This shift in attitude was expressed in the evolution of the Civil Rights Movement. In 1960, the movement relied primarily on legal action and political lobbying by organizations such as the NAACP, which conducted litigation to challenge disenfranchisement and segregation, as well as defend suspects in egregious cases of apparently innocent people being charged for crimes. Over the next few years, however, nonviolent mass action emerged as the primary tactic in the South, organized through the strong church communities and led by such ministers as Martin Luther King, Jr and others of the Southern Christian Leadership Conference. In Georgia, Alabama, Mississippi, North Carolina and other states, blacks conducted boycotts and sit-ins of segregated buses and businesses, seeking change; they also organized voter education and protests. They sought to end segregation in public places and retail establishments, to gain work opportunities, and to end the disenfranchisement of most black voters in the South. The 1963 March on Washington was an expression of widespread grassroots organizing across the South.

Federal civil rights legislation and the Voting Rights Act were passed in 1964 and 1965, but by the later 1960s, many younger members of the movement questioned the idea of nonviolence. They believed that change and equity were not happening quickly enough. For example, in 1966, Stokely Carmichael became leader of the Student Nonviolent Coordinating Committee (SNCC). Carmichael believed that true liberation for black people required direct seizure of power, and building their own businesses and networks, rather than appeal to white power structures. He dismissed all white members of SNCC, saying they should work to change their own people. The organization effectively became part of the Black Power movement, and over the next few years SNCC dissolved. Many of its leaders (including Carmichael) joined the more radical Black Panther Party.
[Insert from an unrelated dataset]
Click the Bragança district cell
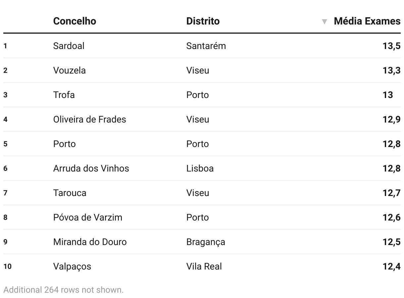Viewport: 404px width, 298px height. (x=206, y=242)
===Black women in the 1960s===

Though Risa has relatively few lines, she is one of the most powerful characters in Two Trains Running. She has defined herself by actions to set herself apart. Despite his own personal struggles with oppression, Memphis does not seem to recognize how poorly he treats Risa. He never thanks her or shows appreciation for her work, and he constantly meddles in her affairs as if she could not manage without him.

While Holloway is polite to Risa, he does nothing to defend her from Memphis's persistent criticism. He has much to say about the topic of racial injustice, but he seems oblivious or apathetic to the gender injustice that occurs before his eyes at the restaurant.

When Sterling invites Risa to the rally, she shows little interest. Though she does not say so explicitly, it appears she feels alienated from the Civil Rights and Black Power movements.

These interactions express the exclusion of women from most positions of official power in the civil rights movement. As one author writes:
The movement, though ostensibly for the liberation of the black race, was in word and deed for the liberation of the black male. Race was extremely sexualized in the rhetoric of the movement. Freedom was equated with manhood and the freedom of blacks with the redemption of black masculinity.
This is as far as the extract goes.